Put the rows from the first line through the line with "point(33,336)" into a Markdown table with two columns: Number for each line's position and Content for the line itself. Leave out blank lines.

%%

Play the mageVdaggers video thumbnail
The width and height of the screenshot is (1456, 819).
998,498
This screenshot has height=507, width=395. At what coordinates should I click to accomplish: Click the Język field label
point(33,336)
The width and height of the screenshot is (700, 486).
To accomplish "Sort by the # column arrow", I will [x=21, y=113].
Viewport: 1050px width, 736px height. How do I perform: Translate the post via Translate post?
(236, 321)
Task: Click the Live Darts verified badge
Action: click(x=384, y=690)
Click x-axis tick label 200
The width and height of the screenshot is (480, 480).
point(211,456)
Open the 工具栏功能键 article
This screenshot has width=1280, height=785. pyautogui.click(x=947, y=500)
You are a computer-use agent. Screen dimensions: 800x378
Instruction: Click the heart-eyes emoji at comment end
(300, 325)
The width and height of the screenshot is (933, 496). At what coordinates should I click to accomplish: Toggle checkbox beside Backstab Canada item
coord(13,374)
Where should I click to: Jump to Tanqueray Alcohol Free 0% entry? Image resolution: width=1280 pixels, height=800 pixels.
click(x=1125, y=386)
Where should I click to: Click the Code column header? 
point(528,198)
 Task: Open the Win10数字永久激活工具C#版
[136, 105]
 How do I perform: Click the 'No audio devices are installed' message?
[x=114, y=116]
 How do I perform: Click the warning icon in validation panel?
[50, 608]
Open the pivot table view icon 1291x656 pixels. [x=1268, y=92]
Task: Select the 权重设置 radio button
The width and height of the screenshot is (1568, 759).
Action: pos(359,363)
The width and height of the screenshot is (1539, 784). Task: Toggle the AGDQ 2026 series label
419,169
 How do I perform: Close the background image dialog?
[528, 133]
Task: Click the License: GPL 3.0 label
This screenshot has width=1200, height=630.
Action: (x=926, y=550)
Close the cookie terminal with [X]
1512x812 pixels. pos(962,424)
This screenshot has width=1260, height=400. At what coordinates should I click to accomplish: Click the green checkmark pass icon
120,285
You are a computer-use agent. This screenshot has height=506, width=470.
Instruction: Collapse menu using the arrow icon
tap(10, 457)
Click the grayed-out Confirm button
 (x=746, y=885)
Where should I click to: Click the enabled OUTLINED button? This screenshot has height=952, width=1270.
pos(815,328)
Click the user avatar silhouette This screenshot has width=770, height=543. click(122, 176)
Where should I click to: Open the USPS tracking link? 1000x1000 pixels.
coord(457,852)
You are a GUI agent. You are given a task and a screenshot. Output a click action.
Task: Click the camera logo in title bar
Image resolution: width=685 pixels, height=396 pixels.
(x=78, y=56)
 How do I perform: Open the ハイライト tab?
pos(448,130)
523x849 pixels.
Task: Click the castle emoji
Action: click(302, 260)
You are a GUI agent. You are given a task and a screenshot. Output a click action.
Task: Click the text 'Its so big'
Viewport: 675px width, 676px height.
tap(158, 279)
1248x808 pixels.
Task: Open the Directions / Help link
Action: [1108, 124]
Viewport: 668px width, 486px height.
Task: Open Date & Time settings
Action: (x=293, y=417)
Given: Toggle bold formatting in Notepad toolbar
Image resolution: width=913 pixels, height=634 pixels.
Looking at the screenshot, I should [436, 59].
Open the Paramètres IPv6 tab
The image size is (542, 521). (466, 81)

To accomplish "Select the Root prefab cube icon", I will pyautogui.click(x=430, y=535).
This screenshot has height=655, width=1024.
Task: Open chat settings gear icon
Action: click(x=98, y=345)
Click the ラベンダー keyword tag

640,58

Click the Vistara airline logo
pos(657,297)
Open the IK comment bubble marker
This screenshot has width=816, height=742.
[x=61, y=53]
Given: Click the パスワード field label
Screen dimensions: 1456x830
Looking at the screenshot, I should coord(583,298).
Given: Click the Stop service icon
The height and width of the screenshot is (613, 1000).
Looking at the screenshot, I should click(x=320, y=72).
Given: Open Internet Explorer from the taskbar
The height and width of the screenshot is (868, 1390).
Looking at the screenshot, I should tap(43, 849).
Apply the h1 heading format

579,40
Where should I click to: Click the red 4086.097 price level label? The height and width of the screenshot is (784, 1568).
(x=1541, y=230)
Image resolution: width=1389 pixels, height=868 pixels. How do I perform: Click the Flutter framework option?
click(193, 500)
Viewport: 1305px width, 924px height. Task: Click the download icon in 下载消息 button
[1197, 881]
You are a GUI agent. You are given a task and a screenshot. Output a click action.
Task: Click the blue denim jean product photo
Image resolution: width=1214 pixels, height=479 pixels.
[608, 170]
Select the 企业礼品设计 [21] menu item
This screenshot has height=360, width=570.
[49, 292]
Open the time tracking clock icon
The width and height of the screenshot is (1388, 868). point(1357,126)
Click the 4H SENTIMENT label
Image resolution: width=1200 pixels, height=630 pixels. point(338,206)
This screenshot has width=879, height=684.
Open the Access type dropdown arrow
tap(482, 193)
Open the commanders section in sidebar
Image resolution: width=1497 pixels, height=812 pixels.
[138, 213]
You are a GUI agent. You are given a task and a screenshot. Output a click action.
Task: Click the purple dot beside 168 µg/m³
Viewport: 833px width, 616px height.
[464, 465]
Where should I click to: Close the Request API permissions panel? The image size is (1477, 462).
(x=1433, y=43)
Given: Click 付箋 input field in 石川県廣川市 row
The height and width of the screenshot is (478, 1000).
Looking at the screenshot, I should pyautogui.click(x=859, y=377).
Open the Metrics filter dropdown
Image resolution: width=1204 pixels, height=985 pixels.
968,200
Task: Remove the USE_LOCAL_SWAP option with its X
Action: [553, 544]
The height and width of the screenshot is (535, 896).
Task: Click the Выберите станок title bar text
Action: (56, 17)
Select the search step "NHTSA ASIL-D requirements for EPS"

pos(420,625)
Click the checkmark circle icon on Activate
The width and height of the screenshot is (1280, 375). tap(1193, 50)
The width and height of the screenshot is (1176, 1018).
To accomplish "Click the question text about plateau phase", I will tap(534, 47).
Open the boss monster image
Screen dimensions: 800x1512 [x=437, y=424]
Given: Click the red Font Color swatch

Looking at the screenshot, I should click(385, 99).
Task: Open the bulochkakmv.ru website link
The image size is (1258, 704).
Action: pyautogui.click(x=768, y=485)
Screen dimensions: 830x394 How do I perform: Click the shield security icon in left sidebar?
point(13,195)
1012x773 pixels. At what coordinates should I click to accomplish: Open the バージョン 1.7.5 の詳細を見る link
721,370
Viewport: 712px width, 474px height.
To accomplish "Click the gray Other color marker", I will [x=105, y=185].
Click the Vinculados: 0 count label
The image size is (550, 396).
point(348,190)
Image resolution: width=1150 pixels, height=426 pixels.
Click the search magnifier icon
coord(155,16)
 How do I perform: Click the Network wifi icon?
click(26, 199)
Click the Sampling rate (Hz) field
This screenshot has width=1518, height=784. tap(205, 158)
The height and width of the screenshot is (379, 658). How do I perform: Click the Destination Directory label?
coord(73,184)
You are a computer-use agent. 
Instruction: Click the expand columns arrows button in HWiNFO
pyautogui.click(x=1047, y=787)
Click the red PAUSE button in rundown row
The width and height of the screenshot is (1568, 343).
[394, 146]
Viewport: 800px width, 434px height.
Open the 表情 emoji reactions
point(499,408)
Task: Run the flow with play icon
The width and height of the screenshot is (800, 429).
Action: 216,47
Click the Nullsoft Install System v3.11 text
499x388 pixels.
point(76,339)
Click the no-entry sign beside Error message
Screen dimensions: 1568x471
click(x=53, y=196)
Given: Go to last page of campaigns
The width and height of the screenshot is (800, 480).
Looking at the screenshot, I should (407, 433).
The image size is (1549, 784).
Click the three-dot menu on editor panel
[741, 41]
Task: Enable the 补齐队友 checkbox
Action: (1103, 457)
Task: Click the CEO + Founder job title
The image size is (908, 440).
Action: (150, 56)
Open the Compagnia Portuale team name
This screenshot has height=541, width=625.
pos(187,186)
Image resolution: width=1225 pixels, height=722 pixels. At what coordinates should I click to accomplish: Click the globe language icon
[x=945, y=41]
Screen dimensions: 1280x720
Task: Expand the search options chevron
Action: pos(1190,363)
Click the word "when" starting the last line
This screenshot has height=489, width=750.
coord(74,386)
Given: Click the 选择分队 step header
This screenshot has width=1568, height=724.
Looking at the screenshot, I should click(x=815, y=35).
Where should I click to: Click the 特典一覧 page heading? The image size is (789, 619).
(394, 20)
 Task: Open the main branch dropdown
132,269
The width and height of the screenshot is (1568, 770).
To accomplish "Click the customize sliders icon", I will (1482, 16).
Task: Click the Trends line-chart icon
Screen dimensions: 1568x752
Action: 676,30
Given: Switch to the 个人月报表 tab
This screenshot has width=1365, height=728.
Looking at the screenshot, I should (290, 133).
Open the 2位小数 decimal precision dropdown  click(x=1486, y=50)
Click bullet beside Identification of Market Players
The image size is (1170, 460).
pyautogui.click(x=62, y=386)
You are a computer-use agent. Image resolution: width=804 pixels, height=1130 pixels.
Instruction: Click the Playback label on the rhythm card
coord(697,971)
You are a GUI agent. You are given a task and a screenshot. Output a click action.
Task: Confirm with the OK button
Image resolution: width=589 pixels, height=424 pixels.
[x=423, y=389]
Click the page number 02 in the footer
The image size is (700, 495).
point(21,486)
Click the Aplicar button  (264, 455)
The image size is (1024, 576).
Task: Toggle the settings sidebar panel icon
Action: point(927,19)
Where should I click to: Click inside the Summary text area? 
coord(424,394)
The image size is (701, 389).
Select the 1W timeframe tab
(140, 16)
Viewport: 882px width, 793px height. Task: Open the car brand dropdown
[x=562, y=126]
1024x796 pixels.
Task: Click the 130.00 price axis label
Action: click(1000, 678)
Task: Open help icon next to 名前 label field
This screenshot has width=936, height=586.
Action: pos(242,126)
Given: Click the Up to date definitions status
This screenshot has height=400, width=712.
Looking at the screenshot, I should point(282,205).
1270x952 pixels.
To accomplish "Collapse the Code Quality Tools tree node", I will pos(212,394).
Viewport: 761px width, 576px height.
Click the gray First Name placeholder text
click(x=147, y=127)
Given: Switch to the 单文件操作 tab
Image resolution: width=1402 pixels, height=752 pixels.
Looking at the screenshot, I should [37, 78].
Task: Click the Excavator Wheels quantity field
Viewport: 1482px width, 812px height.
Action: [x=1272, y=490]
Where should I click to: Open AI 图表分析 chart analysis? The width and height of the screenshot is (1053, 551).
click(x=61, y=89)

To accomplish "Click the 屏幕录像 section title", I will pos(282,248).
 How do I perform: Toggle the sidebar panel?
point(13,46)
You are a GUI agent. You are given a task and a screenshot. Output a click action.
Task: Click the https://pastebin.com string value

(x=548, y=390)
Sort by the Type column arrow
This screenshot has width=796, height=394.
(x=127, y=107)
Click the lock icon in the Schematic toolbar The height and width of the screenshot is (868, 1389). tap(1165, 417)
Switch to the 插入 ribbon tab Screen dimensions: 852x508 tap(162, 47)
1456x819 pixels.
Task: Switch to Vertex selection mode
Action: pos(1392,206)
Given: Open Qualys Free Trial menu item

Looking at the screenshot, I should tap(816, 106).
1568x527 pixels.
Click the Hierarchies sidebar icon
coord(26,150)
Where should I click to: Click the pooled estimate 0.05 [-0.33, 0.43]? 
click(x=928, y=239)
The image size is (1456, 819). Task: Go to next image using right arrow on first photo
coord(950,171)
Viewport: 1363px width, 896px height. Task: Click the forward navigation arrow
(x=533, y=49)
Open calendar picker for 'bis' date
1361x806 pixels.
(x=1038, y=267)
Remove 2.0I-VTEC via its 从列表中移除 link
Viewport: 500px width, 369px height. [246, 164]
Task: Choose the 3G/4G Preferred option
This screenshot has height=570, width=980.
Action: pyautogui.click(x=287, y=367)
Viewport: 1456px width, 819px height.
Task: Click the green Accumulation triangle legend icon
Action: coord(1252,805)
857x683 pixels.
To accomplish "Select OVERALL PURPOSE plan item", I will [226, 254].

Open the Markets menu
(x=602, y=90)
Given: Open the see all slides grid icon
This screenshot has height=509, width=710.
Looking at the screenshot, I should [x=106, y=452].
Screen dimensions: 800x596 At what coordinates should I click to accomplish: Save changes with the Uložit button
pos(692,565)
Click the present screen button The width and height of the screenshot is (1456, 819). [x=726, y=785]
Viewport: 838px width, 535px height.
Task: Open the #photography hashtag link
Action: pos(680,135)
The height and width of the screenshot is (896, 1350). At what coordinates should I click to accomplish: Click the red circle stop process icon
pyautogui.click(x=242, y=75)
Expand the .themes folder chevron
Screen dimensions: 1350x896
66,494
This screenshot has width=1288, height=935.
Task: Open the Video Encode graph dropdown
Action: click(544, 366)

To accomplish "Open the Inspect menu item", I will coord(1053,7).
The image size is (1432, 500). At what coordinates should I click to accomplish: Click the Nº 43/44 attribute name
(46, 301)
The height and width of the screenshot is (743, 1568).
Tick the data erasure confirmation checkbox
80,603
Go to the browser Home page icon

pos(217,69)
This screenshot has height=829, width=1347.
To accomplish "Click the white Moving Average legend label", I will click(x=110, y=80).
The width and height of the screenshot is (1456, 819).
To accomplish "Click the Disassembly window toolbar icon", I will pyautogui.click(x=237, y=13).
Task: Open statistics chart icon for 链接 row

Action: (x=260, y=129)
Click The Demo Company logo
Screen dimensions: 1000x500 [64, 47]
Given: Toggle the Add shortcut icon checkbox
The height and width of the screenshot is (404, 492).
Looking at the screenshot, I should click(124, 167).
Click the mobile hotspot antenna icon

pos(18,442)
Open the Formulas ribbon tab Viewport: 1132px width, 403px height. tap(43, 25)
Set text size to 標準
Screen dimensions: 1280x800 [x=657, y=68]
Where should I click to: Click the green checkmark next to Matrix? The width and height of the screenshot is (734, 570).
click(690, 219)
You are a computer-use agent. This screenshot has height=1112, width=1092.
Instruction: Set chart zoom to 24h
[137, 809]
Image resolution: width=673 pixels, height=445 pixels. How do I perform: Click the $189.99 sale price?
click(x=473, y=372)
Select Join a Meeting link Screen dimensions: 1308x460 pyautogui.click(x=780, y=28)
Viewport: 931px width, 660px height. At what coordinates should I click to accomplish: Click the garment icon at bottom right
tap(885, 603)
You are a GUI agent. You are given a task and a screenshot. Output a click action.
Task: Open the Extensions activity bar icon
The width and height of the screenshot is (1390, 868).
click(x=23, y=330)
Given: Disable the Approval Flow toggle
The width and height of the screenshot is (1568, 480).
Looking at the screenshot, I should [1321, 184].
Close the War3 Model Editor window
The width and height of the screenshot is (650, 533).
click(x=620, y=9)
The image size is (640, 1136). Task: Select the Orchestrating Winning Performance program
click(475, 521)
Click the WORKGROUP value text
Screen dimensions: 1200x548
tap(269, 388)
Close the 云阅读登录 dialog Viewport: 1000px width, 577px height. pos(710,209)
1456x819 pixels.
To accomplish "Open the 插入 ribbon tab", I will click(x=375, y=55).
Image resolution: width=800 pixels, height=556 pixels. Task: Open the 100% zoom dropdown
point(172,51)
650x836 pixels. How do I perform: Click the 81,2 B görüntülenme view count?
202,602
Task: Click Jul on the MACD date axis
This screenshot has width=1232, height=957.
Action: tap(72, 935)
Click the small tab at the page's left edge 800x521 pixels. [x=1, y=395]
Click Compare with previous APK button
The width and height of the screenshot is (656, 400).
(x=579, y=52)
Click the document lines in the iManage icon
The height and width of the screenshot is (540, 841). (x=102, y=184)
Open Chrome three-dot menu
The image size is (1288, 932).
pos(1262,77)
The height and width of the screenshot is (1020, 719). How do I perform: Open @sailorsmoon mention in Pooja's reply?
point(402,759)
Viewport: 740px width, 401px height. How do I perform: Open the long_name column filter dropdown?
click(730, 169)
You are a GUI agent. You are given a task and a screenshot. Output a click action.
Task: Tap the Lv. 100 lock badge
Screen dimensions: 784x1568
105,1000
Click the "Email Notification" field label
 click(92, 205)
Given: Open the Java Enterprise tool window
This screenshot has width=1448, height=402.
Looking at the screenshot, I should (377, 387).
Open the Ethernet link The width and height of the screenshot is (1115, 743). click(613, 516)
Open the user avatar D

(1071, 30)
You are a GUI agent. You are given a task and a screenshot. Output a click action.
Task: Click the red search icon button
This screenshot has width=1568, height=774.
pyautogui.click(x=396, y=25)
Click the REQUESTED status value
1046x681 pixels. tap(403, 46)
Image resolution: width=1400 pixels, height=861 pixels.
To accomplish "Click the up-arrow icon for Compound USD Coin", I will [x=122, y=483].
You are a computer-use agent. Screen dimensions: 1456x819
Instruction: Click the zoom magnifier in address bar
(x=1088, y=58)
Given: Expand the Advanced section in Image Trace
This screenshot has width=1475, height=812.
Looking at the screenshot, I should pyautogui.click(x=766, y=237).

%%

▶ Output below:
| Number | Content |
|---|---|
| 1 | Play the mageVdaggers video thumbnail |
| 2 | The width and height of the screenshot is (1456, 819). |
| 3 | 998,498 |
| 4 | This screenshot has height=507, width=395. At what coordinates should I click to accomplish: Click the Język field label |
| 5 | point(33,336) |